Caco 2/15 cell integrity following different treatments. Before evaluating the impact of polyphenols on various processes, we wanted to ensure that Caco-2/15 cells maintained their integrity in response to iron/ascorbate (Fe/Asc) and PACs treatment. Cell viability was not affected as observed from the invariable 3-(4,5-dimethyldiazol-2-yl)-2,5 diphenyl Tetrazolium Bromide (MTT)assay (Fig. 1A). Confirmation of integrity preservation was obtained following analysis by trypan blue exclusion(data not shown).
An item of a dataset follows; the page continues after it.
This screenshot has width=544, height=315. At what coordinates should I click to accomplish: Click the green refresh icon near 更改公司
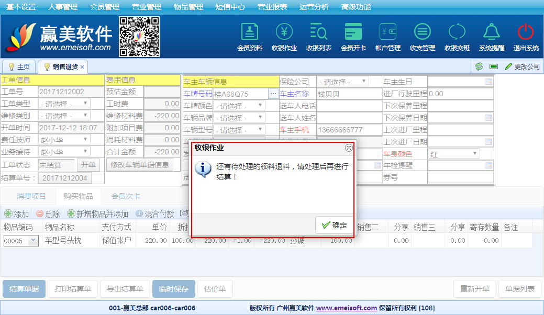[479, 66]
Furthermore, measurement of transepithelial electrical resistance did not disclose any significant modification of the barrier integrity

Figure 2. Effects of PACs on lipid peroxidation, endogenous antioxidants, and oxidative stress key transcription factors in Caco-2/15 cells. Proanthocyanidins （PACs，250 μg/mL） were added to the apical cell compartment for 24 h prior to treatment with Fe/Asc（200μM/2 mM） for 6h at 37℃C. Lipid peroxidation was determined by measuring (A)MDA levels by HPLC. The protein expression of (B)SOD2,(C) GPx,(D)NRF2, and (E)Keep 1 was determined by Western blot. (F)The ratio NRF2/Keapl was calculated. Results represent the means±SEM of 3 independent experiments, each in triplicate. A representative Western blot is shown, illustrating an experiment in triplicate on the same gel and with the same exposure.*P<0.05;***P<0.001 ys untreated cells(ctrl).*P<0.05;#P<0.01;#*P<0.001 vs Fe/Asc-treated cell.MDA malondialdehyde, SOD2 superoxide dismutase 2, GPx Glutathione peroxidase, NRF2 Nuclear factor erythroid 2-related factor 2, Keap1 Kelch-like ECH-associated protein.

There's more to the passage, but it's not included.